Comportement of list comprehension with self reference - python

I'm retrieving a list of (name, id) pairs and I need to make sure there's no duplicate of name, regardless of the id.
# Sample data
filesID = [{'name': 'file1', 'id': '353'},{'name': 'file2', 'id': '154'},{'name': 'file3', 'id': '1874'},{'name': 'file1', 'id': '14'}]
I managed to get the desired output with nested loops :
uniqueFilesIDLoops = []
for pair in filesID:
found = False
for d in uniqueFilesIDLoops:
if d['name'] == pair['name']:
found = True
if not found:
uniqueFilesIDLoops.append(pair)
But I can't get it to work with list comprehension ... Here's what I've tried so far :
uniqueFilesIDComprehension = []
uniqueFilesIDComprehension = [pair for pair in filesID if pair['name'] not in [d['name'] for d in uniqueFilesIDComprehension]]
Outputs :
# Original data
[{'name': 'file1', 'id': '353'}, {'name': 'file2', 'id': '154'}, {'name': 'file3', 'id': '1874'}, {'name': 'file1', 'id': '14'}]

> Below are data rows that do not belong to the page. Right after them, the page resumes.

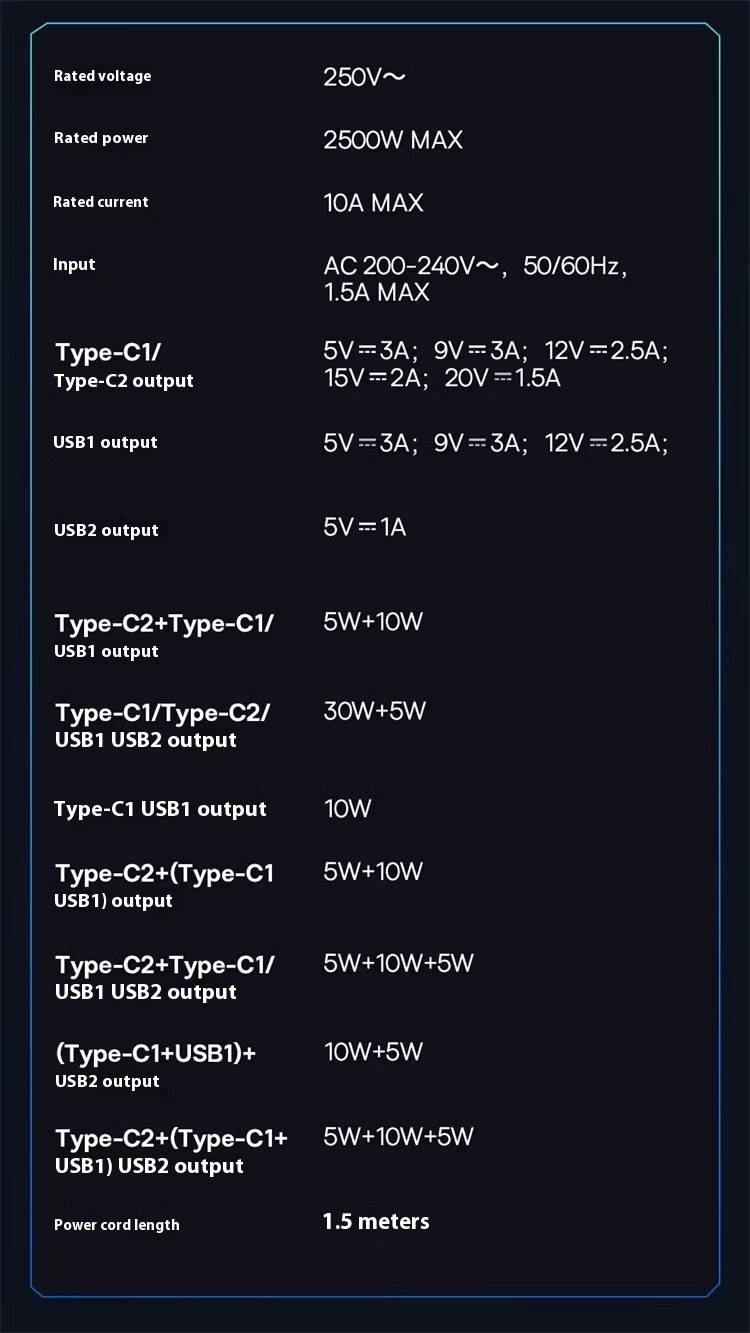Select the 20V 1.5A output value
Screen dimensions: 750x1333
pos(502,378)
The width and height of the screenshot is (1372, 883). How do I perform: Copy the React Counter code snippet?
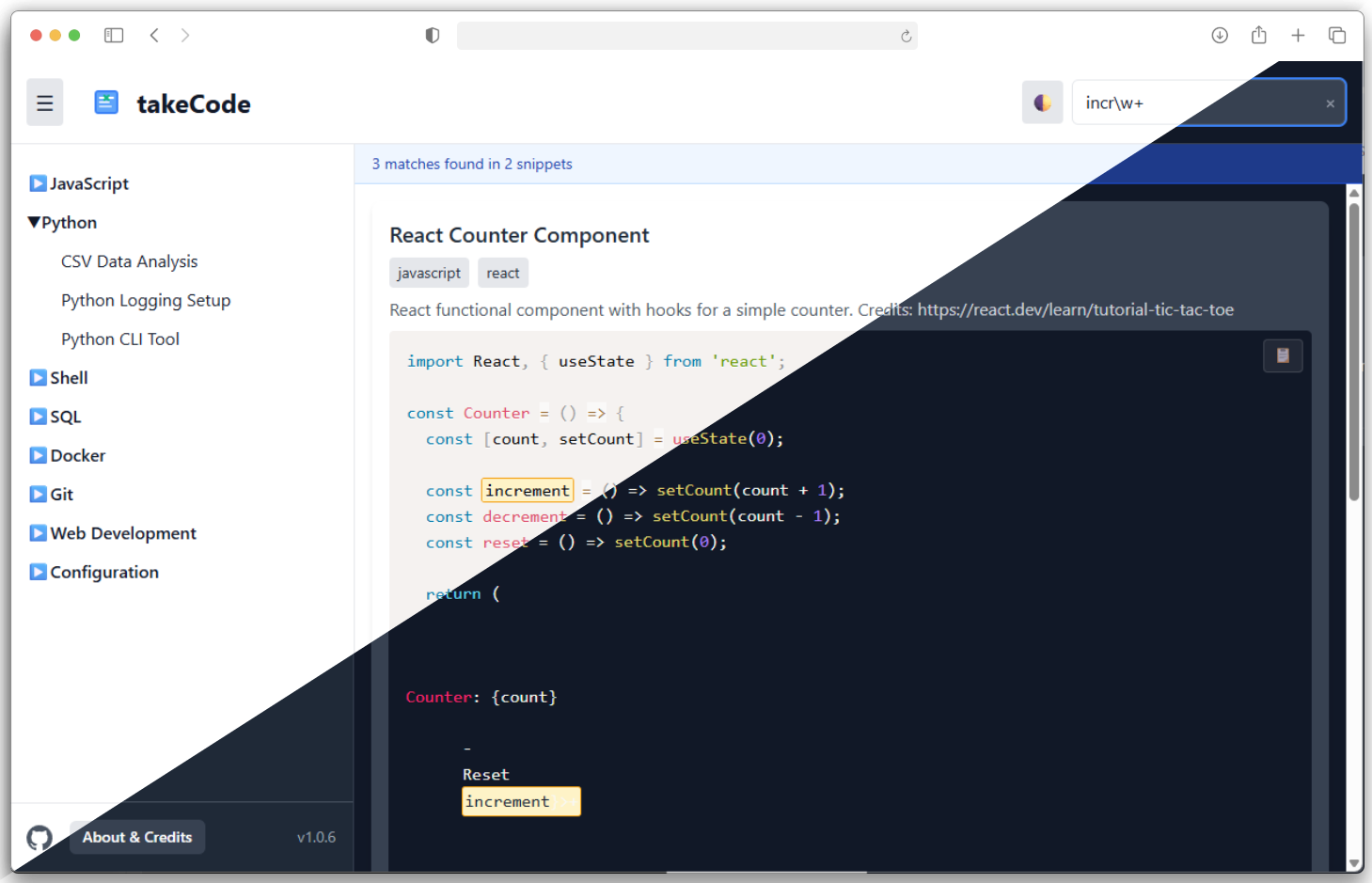click(1283, 355)
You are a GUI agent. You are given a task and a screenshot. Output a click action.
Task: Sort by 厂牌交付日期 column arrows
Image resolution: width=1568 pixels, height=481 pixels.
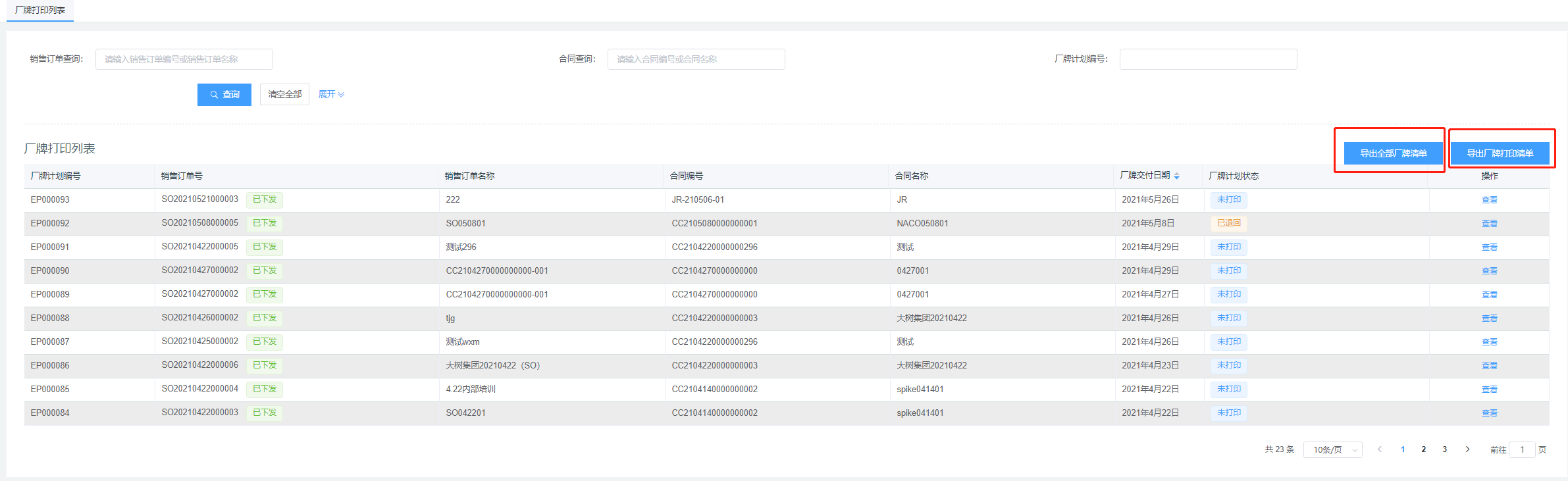click(x=1176, y=176)
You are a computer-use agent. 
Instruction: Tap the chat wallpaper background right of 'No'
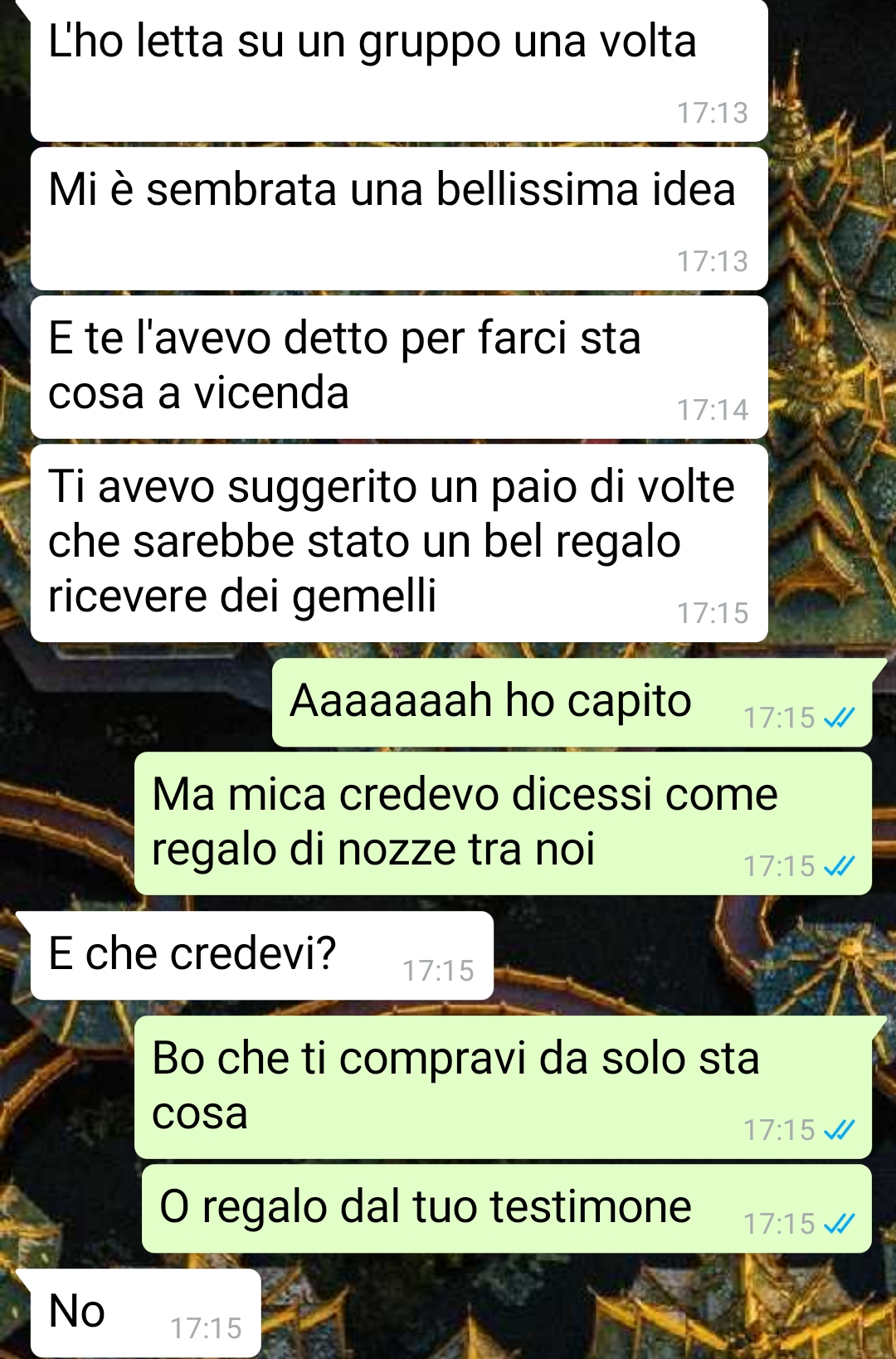coord(572,1311)
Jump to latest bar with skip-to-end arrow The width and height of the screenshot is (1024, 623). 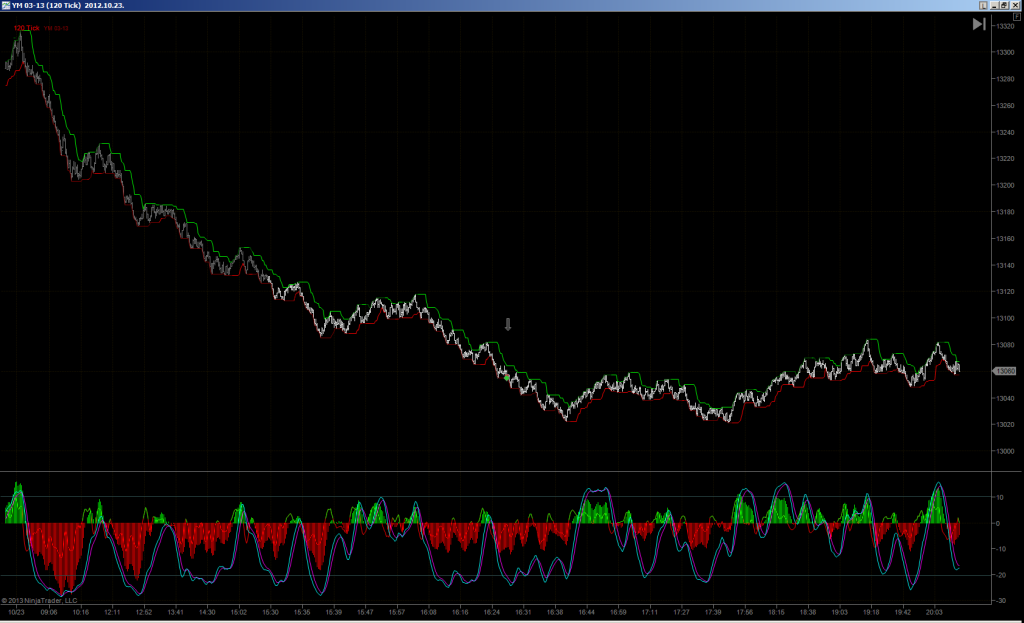(979, 24)
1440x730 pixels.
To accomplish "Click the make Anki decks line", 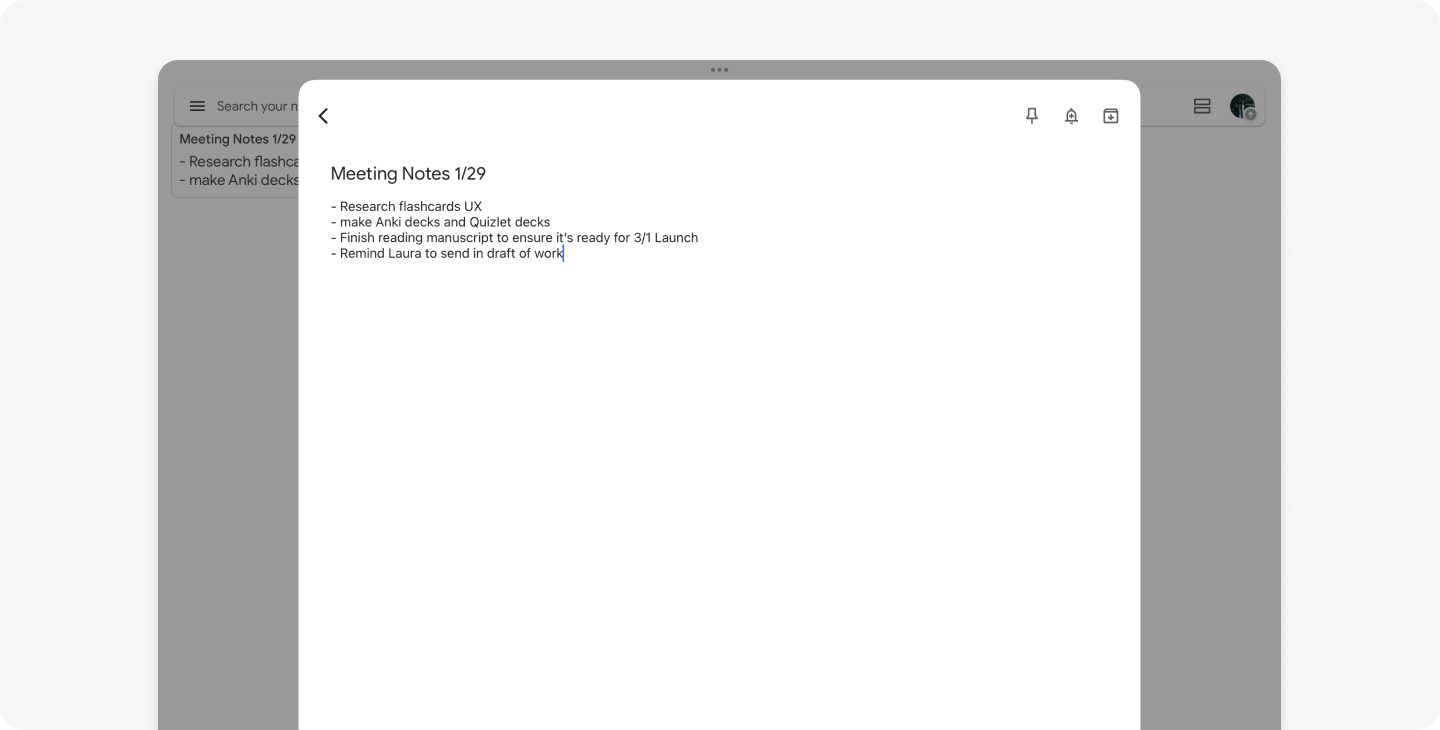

# Data obtained with list comprehension
[{'name': 'file1', 'id': '353'}, {'name': 'file2', 'id': '154'}, {'name': 'file3', 'id': '1874'}, {'name': 'file1', 'id': '14'}]
# Data obtained with loops (and desired output)
[{'name': 'file1', 'id': '353'}, {'name': 'file2', 'id': '154'}, {'name': 'file3', 'id': '1874'}]
I was thinking that maybe the call to uniqueFilesIDComprehension inside the list comprehension was not updated at each iteration, thus using [] and not finding corresponding values...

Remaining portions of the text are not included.